Although Suck Kuts doesn’t fully pick up until the second half, the last five tracks are riddled with greatness. Bust! never disappoints when naming their songs, and my favorite titles off this album also happen to be two of my favorite tracks. “That Don’t Impressuh Me Much” wins the award for Best Song Title (if you’ve ever suffered Shania Twain, you’ll understand), and it’s also nicely put together. “That Don’t Impressuh Me Much” the most technically complex track, which makes it an interesting (and dare I say, impressive) listen.
My second favorite song title, “Sascrotch,” is the longest track on the album at just over two and a half minutes, and it makes for a great finale to the album.
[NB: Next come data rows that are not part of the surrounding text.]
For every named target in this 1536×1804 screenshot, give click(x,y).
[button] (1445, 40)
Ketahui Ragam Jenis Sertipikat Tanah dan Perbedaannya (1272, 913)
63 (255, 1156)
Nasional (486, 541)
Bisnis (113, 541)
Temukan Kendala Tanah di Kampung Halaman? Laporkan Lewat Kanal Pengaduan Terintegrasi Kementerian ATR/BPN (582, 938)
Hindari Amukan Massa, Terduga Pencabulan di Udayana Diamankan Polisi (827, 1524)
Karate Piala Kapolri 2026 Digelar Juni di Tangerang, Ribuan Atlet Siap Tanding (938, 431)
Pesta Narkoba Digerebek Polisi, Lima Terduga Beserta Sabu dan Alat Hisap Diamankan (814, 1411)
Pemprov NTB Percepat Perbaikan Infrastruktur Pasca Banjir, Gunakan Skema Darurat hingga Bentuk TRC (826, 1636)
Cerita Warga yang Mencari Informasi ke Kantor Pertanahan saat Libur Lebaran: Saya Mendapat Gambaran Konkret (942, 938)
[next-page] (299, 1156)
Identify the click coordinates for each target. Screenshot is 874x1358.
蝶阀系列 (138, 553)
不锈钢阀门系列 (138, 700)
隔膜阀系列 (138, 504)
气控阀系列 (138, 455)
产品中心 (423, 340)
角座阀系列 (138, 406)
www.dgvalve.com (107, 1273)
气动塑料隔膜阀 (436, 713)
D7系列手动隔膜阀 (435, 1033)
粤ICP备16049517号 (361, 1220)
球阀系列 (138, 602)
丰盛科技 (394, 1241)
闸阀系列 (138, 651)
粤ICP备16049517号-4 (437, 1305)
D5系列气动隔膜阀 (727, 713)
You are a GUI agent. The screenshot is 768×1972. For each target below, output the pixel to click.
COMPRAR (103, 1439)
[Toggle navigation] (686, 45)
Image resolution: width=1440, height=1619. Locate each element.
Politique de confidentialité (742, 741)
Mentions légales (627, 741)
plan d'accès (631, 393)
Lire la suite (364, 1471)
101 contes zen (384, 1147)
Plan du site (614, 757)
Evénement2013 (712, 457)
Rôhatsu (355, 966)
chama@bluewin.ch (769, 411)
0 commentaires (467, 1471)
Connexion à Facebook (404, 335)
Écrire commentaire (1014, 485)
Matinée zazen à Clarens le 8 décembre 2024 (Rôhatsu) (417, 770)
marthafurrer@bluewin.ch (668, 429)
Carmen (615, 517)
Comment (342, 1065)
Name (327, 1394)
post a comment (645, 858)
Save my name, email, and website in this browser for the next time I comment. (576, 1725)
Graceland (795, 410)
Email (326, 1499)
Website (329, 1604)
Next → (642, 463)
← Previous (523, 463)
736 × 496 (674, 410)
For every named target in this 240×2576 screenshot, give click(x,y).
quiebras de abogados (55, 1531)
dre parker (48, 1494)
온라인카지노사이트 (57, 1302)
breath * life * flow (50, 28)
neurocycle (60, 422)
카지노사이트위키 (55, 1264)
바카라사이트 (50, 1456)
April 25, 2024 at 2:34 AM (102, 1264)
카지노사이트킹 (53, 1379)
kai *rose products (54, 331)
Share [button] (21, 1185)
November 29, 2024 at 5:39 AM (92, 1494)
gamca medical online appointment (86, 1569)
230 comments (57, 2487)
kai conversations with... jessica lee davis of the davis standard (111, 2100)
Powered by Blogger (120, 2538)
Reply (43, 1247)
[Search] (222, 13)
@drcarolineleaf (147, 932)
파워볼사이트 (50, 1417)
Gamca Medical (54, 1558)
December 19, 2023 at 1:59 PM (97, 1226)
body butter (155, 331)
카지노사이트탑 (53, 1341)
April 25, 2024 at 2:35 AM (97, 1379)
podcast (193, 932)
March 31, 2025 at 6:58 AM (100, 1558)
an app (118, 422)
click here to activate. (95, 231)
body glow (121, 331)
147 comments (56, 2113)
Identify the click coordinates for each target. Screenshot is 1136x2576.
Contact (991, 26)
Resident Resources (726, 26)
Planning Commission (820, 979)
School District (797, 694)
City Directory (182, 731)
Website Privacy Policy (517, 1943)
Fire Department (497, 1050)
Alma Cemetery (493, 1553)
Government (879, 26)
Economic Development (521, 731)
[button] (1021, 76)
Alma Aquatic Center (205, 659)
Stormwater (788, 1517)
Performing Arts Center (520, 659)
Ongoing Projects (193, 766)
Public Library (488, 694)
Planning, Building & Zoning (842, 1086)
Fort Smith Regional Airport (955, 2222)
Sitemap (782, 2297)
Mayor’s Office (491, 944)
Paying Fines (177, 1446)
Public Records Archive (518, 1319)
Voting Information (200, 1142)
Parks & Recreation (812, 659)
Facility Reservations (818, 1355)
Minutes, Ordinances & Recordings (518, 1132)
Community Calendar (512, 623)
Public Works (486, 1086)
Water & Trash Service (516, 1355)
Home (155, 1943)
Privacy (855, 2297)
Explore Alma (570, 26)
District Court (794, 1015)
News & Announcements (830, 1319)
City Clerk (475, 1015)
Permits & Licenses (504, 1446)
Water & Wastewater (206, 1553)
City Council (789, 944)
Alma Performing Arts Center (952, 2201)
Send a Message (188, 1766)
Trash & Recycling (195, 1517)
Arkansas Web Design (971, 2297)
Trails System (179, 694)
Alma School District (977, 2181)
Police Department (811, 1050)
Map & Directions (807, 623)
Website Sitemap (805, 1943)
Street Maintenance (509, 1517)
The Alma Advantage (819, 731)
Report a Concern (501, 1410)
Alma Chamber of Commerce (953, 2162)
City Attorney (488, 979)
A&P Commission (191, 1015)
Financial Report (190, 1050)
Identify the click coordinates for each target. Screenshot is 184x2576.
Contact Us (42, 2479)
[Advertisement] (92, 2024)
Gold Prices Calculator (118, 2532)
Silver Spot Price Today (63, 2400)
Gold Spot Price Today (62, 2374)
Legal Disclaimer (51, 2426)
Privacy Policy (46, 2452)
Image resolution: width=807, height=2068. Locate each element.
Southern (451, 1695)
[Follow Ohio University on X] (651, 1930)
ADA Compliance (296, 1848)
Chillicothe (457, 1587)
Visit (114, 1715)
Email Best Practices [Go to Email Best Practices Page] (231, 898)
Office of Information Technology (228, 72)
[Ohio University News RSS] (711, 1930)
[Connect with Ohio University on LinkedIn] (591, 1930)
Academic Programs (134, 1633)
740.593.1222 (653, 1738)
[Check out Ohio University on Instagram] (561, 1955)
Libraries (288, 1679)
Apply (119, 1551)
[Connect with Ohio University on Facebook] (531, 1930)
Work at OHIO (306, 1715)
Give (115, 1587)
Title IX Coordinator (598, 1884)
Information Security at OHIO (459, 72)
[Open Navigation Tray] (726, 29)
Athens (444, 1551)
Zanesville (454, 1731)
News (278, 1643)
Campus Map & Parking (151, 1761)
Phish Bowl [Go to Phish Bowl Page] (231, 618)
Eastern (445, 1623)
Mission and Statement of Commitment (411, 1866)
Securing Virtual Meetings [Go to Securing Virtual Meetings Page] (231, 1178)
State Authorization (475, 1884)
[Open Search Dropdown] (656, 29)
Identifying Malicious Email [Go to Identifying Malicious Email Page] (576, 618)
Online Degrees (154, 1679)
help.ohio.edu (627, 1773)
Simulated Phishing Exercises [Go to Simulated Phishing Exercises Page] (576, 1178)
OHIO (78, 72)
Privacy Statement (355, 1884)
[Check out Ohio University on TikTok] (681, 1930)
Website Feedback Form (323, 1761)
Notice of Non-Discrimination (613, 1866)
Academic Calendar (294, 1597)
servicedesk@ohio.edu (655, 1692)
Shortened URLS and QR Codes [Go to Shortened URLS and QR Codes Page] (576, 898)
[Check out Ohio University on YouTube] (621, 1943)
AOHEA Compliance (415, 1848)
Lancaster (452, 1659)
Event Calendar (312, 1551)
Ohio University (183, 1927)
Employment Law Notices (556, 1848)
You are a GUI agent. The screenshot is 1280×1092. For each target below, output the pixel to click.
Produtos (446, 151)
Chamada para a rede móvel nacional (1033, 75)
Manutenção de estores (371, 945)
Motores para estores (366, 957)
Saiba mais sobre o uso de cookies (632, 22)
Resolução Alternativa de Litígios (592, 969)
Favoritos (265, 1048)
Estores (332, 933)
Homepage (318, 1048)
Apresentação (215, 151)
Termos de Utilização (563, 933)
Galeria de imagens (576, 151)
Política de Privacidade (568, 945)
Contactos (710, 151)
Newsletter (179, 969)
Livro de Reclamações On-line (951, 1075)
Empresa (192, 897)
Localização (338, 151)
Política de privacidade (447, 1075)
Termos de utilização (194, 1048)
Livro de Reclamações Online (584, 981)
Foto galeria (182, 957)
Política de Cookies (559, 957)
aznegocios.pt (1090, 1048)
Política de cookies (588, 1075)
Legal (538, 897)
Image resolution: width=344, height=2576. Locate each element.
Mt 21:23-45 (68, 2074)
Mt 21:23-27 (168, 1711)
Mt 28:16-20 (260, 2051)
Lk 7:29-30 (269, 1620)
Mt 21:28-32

As entertaining as these song titles are, my favorite track on Suck Kuts is a toss-up between “Unsmooth Moments” (yet another fantastic title, and one that sums up my life in two words) and “Push Ups.”
“Unsmooth Moments” starts off with some brisk, punchy snare drum action, flows nicely from beginning to end, and even happens to contain some semi-coherent lyrics (watch out Green Day, if Bust! decides to start dressing like morons and sucking, you might be out of a job). “Push Ups” is the track that best sums up the album’s sound as a whole: fast, it has well-balanced parts, powerful vocals, and the ability to get you just riled up enough to want to dance around and shout a lot, but not enough to punch your best friend in the mouth.
I’d love to hear Suck Kuts live, it would certainly make for an awesome show. I’d give this album a 4 out of 5, and I’d give you a dirty look if you don’t give it a listen.